Es wäre vom Westen auch ein hoher Preis zu bezahlen, wenn sich künftig alle Autokraten so benehmen wie Putin, gab die Grünen-Bundespolitikerin zu bedenken. Bestärkt wurde sie an dieser Stelle durch Dr. Hanna Sarmina, die nach dem Überfall der Ukraine durch Russland aus ihrer Heimatstadt Kiew geflüchtet ist und nun als wissenschaftliche Mitarbeiterin am Lehrstuhl für Kommunikationswissenschaft der Universität Passau tätig ist. Wenn die westlichen Sanktionen aufgehoben würden, wäre die Ukraine kein Endpunkt für Putin.
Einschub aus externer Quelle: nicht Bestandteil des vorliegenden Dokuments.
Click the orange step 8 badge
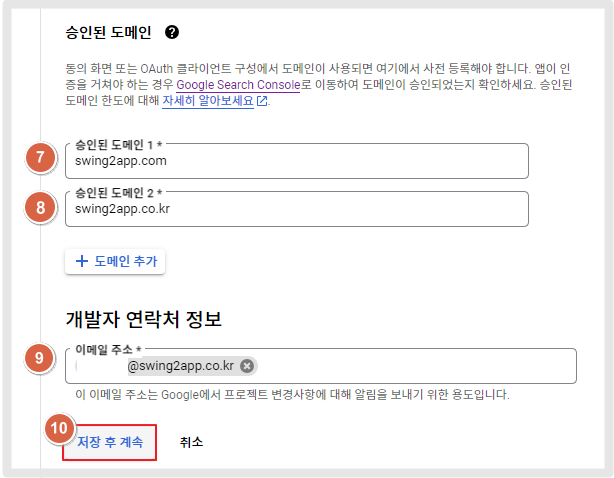This screenshot has width=614, height=478. click(40, 207)
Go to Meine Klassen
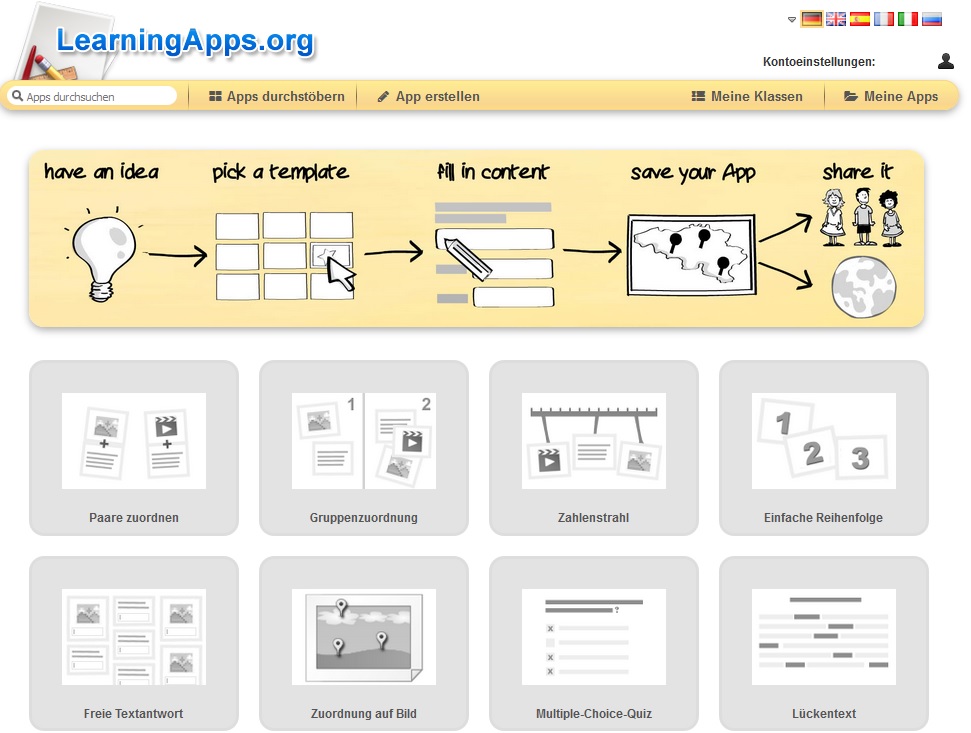The height and width of the screenshot is (733, 971). (747, 97)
Dann käme zum Beispiel das Baltikum, dann Polen – „und was dann?“, fragte sie in die Runde.

Je länger man Forderungen erfülle, umso länger werde die Erpressung weitergehen, warnte die Ukrainerin, die sich glücklich zeigte, ihr minderjähriges Kind aus dem Kriegsgebiet gerettet zu haben und in Passau jetzt wieder in Frieden leben zu können. Niemand habe geglaubt, dass es zu einem bewaffneten Konflikt komme, berichtete Hanna Sarmina. Doch als sie beim Blick aus dem Fenster ihrer Wohnung Panzer gesehen habe, sei ihr klar gewesen, sich auf den Weg machen zu müssen. Eine friedliche Kommunikation hält auch sie für den besten Weg aus einer Krise, „aber Putin will nicht hören“, stellte die Geflüchtete konsterniert fest.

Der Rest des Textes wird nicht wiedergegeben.